Already, there are visible signs of a slowdown in the Indian companies. For one, there has been a significant reduction in volume growth for key players (Infosys, for example, recorded one of its lowest volume growths of 0.5 per cent on stable pricing resulting in dollar growth on about 0.7 per cent quarter on quarter, according to an IndiaInfoline report) and other metrics such as hiring and campus offers, too, are in decline or have been frozen. “We will certainly review our current business model where we have a 30 per cent bench in a muted market. We will increase utilisation, but we’ll hire conservatively too,” Kris Gopalakrishnan, Infosys CEO, told BT recently. The company declined to comment on this story, citing the silent period for its second quarter results. Given the weak conditions, techies will have to get used to smaller hikes, with Wipro, for example, expected to dole out increments of 8-13 per cent region, compared to 15 per cent and more previously.

Suresh Vaswani/ Joint CEO/ Wipro
Suresh Vaswani/
Besides Indian IT companies, the overall technology industry has seen a spate of lay-offs, with companies across the board cutting down flab to stay afloat. In the semiconductor market, most design centres of companies such as Intel, NXP and Texas Instruments have frozen their hiring, while online giants Yahoo and AOL are downsizing. Nvidia, the graphic processor maker, recently added to this increasingly lengthy list when it announced plans to cut 60-70 people across its Bangalore, Pune and Hyderabad centres. “Everyone is going to look and re-look at their centres in India. There will be an even greater emphasis on cost and efficiency,” says Forrester’s McCarthy.

Experts say Indian IT needs to broad-base its revenue and geographical bases, expand its global delivery capability and move aggressively towards a non-linear business model, where the direct link between revenue and headcount growth is broken. HCL’s Enterprise Transformation Services promises cost savings by reducing business cycle and process times for clients. The service will be priced on a revenue share or outcome-based model. The service has been piloted with four clients, resulting in a cumulative savings of $580 million (Rs 2,784 crore) for users. In terms of global delivery, several companies have taken their first steps. TCS has entered Uruguay and Satyam is in Cairo, Egypt.

Hari T./ Head, Global Marketing/ Satyam
Hari T.
It isn’t just delivery these companies are after; several of them are also looking to tap these markets. “Today, we serve clients in more than a dozen industry sectors. From a geographical standpoint, we generate 40 per cent of our revenues from Europe and APAC, making us less dependent on the US than at any time in our history,” points out Satyam's Hari.

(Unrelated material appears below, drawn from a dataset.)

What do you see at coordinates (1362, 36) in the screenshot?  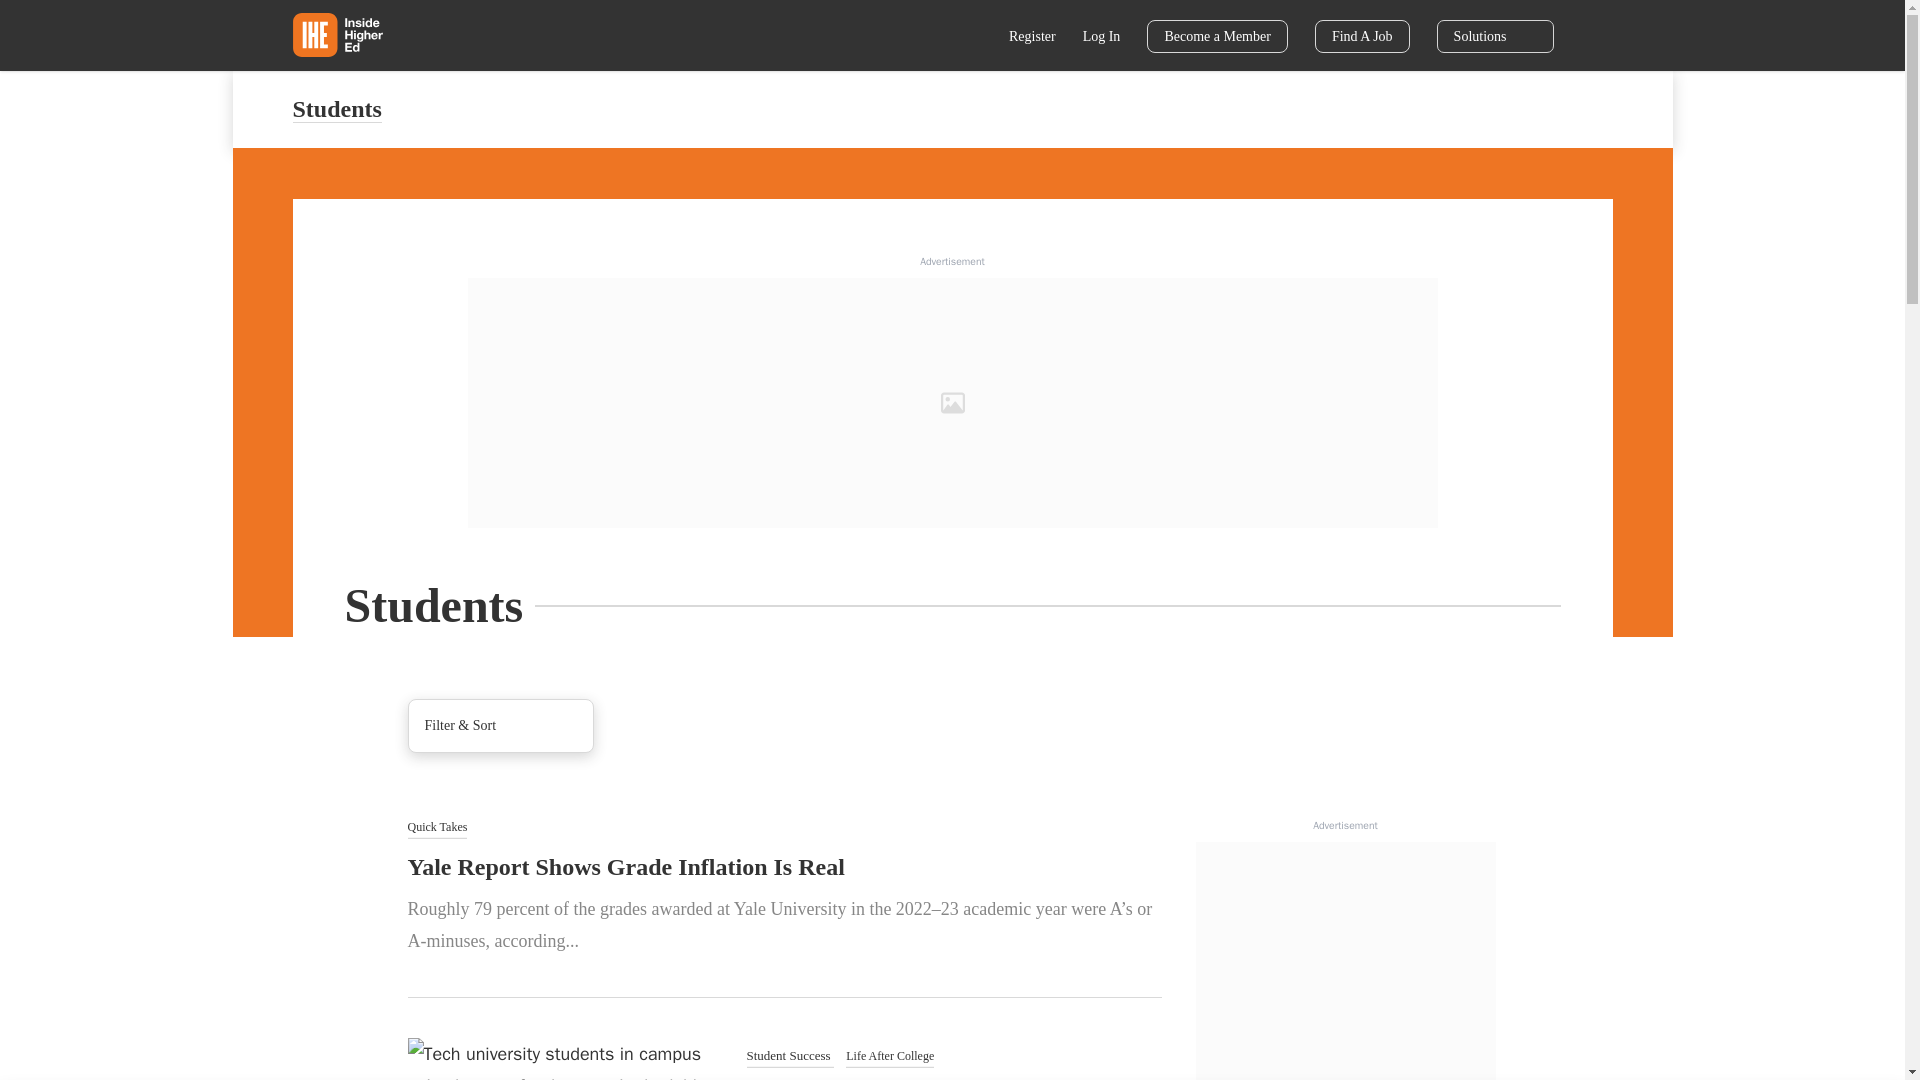 I see `Find A Job` at bounding box center [1362, 36].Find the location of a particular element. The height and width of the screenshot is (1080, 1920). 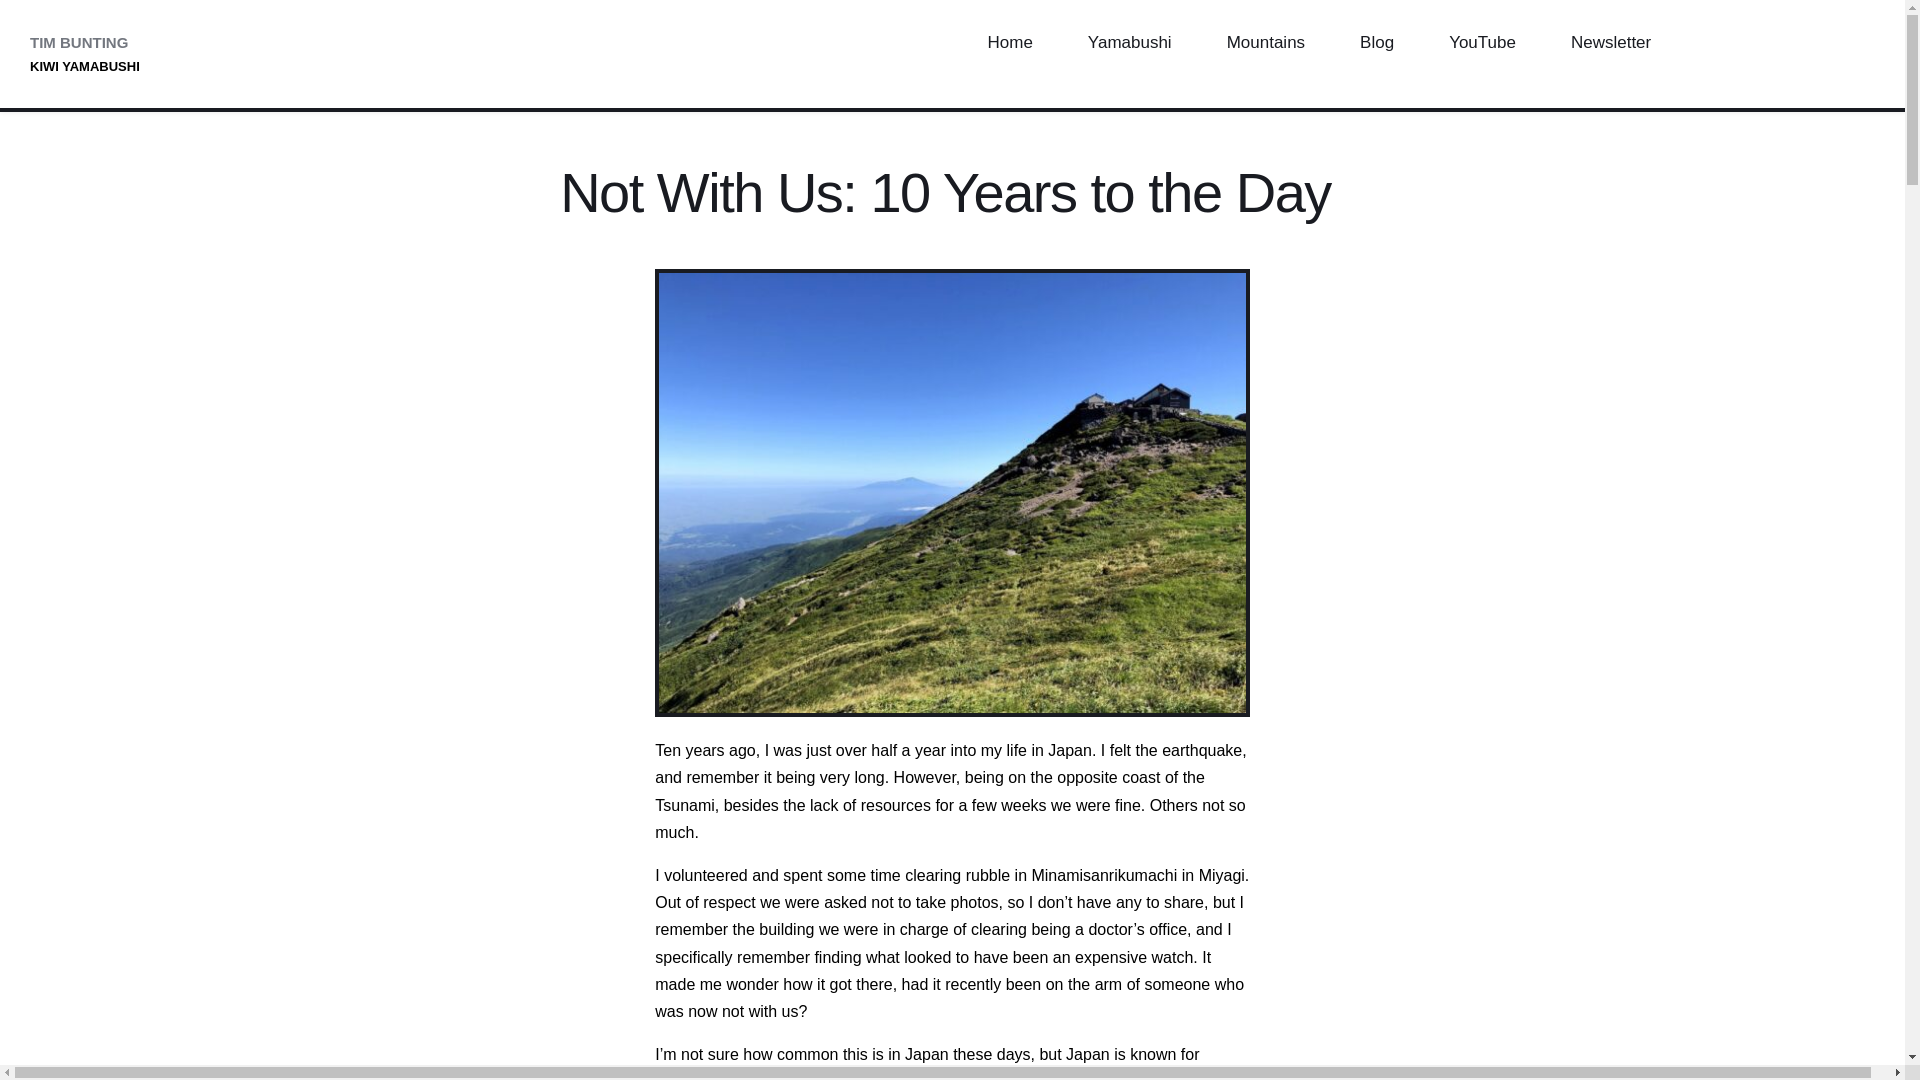

YouTube is located at coordinates (1482, 43).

As part of its Blue Ocean strategy, HCL is looking at markets such as Europe, Latin America, Brazil, Japan, Korea and China. "In terms of verticals, we are seeing growth in the Telecom, Aerospace, Media & Entertainment and Life Sciences and Healthcare verticals," says HCL's Premkumar.

Despite these ambitious plans to become global players, several industry executives and analysts argue that Indian IT companies have a lot to learn. "Management maturity is yet limited among Indian companies, especially in the midtier, to manage a global operation," says Forrester's McCarthy. Meanwhile, Anurag Purohit, an analyst with Religare Securities, says companies will only reap the benefits of this diversification over the longterm. "Europe has been more conservative about offshoring due to language and regulatory issues." Unlike the US and UK, continental Europe is not just one market, but several small segments with strongly entrenched local players, says Andy Green, CEO, Logica, a London-based technology services company.

Just as they prepare to put in place these measures to survive the slowdown, some market watchers say that companies such as Infosys, which have a very small domestic business, may actually take it slow over the next few months. While the rupee was pegged at 39/dollar and threatened to fall to 35, the reverse has happened. The rupee has, instead, depreciated against the US dollar, reaching about Rs 48 against the greenback. "This move could give hard-pressed IT companies a 7-8 point cushion and help them focus on the export market," says one analyst.

In this evolving story on Indian IT, the final chapter has not yet been written.